From: Martin Schoenbeck
Subject: Re: Persistence Pros and Cons
Date: Tue, 08 Nov 2005 09:21:30 +0100
User-agent: Mozilla Thunderbird 1.0.6 (Windows/20050716)

I accidentially managed to sent this to Jonathan directly, so now a second try to the list. ;-)

Jonathan S. Shapiro wrote:
On Wed, 2005-11-02 at 17:35 +0100, Ludovic Courtès wrote:

I meant: in a non-persistent system.  The reason for my question is that
Jonathan concluded that persistence is mostly "a matter of taste".
Passive translators seem to be a counter-example.


I said this, but I don't think this is really my conclusion. Having
worked with it, I feel pretty strongly that persistence is a good thing.

With 25 years of (nearly) everyday usage of persistent systems (L2 aka
EUMEL and L3), I'll want to say, your feelings are right. ;-)

My problem is that this feeling comes from the interactions of a lot of
complex issues that I have not yet been able to clearly tease apart.
Until I am able to do that, I cannot give a clear and unambiguous
rationale for persistence. In the absence of that rationale...
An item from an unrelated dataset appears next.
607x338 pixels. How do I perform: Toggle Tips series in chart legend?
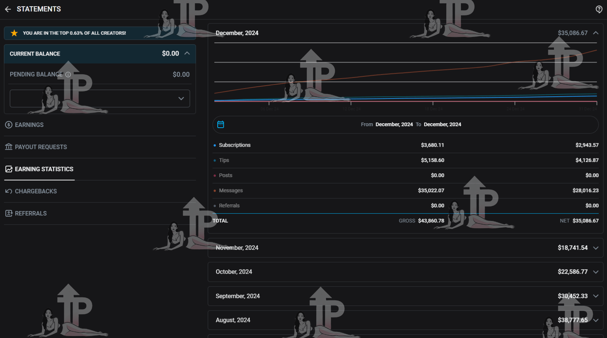click(224, 160)
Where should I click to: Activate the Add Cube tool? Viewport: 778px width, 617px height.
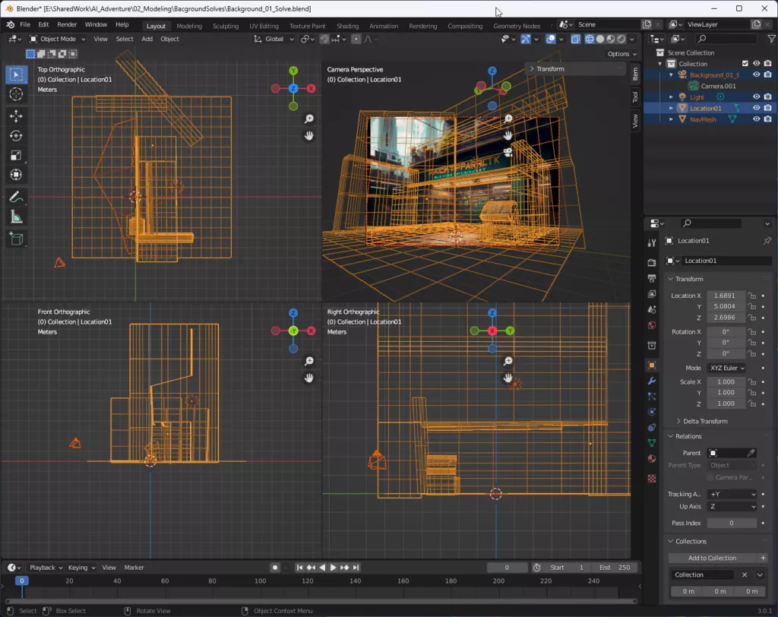pos(16,239)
It was mentioned here, being unable to cure a hanging program by reboot,
was one of the disadvantages of persistence. That's true, but if you do
a reboot with conventional systems, you loose the context of most of
your programs and for those programs, which remember the context, *you*
must remember, to start them again. I'm regurlarly loose several open
browser windows with not yet read contents in such situations.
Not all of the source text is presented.